Recommendation #1: If practical, employers should ensure that all power lines are de-energized prior to working in their vicinity.
Discussion: At the time of the incident, most of the circuits on the utility pole were de-energized by disconnecting the cut-out switches. The primary lines, which were within two feet of the lightning arresters, remained energized. An employer representative stated that the primary lines could have been de-energized, but it was the decision of the work crew whether to de-energize the lines or insulate them. It is recommended that, as the primary safety measure, all lines and conductors in the work area be de-energized before working on or near them. The use of electrical insulation should be used only when de-energizing the lines are not possible or practical.
Recommendation #2: Employers should ensure that all energized powerlines and conductors are thoroughly insulated to prevent inadvertent contact.
Discussion: Although the primary lines had been covered with insulating hoses, the primary cut-out switches were not insulated. It is recommended that all energized conductors within potential reach of the worker be thoroughly insulated with insulating hoses and blankets to prevent inadvertent contact. If practical, insulating grounding points (such as the grounded brackets) may provide additional protection while working near energized lines.
Recommendation #3: Employers should evaluate their training and retraining programs to ensure that personal protective equipment is consistently used.
Discussion: The victim removed his rubber insulating glove before contacting the energized cutout switch. The failure to wear the gloves, especially by a field work leader, may indicate a lack of understanding of why this personal protective equipment is necessary. It is recommended that management should evaluate their training programs and re-affirm the necessity of following established safety procedures with all supervisors and workers. Use of this equipment is also required by the OSHA standard 29 CFR 1926.950 (c)(1)(i).
Recommendation #4: Employers should ensure that established company safety procedures are followed at all times.
Discussion: In the utility company investigation report of the incident, it was noted that the victim and work crew acted against several established company safety policies. In addition to finding the failure to wear the proper PPE (gloves) and covering the energized conductors, the report stated that "the victim was performing work in the primary zone without proper planning and positioning" and that "two tasks were being concurrently performed aloft with no one on the ground observing". To prevent deviations from safety procedures, management should reenforce the necessity of following these procedures with all supervisors and workers. It may also be useful to have a field supervisor perform unscheduled inspections of work crews to ensure that the policies are being followed.
Recommendation #5: Employers should re-evaluate the design of connecting devices to allow easier operation with personal protective equipment.
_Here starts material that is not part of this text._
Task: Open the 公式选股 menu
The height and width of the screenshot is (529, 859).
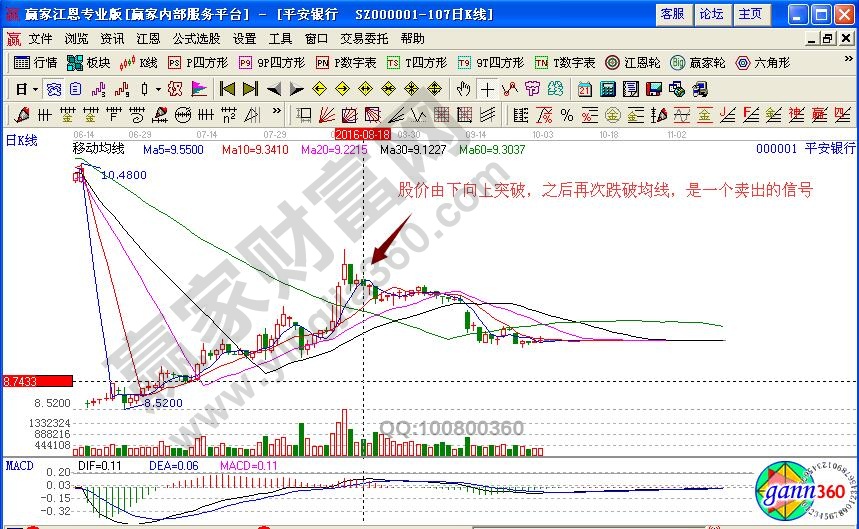Action: pos(196,39)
Discussion: In this case, the victim may have removed his electrical glove in order to turn a nut on the lighting arrester, an operation that would have been difficult with the glove on. It is recommended that employers should re-evaluate the design of connecting devices to make them compatible with gloves and other personal protective equipment used by linemen.
Code of Federal Regulations 29 CFR 1926 (Construction Industry), 1990 edition. U.S. Government Printing Office, Office of the Federal Register, Washington DC, pg 312.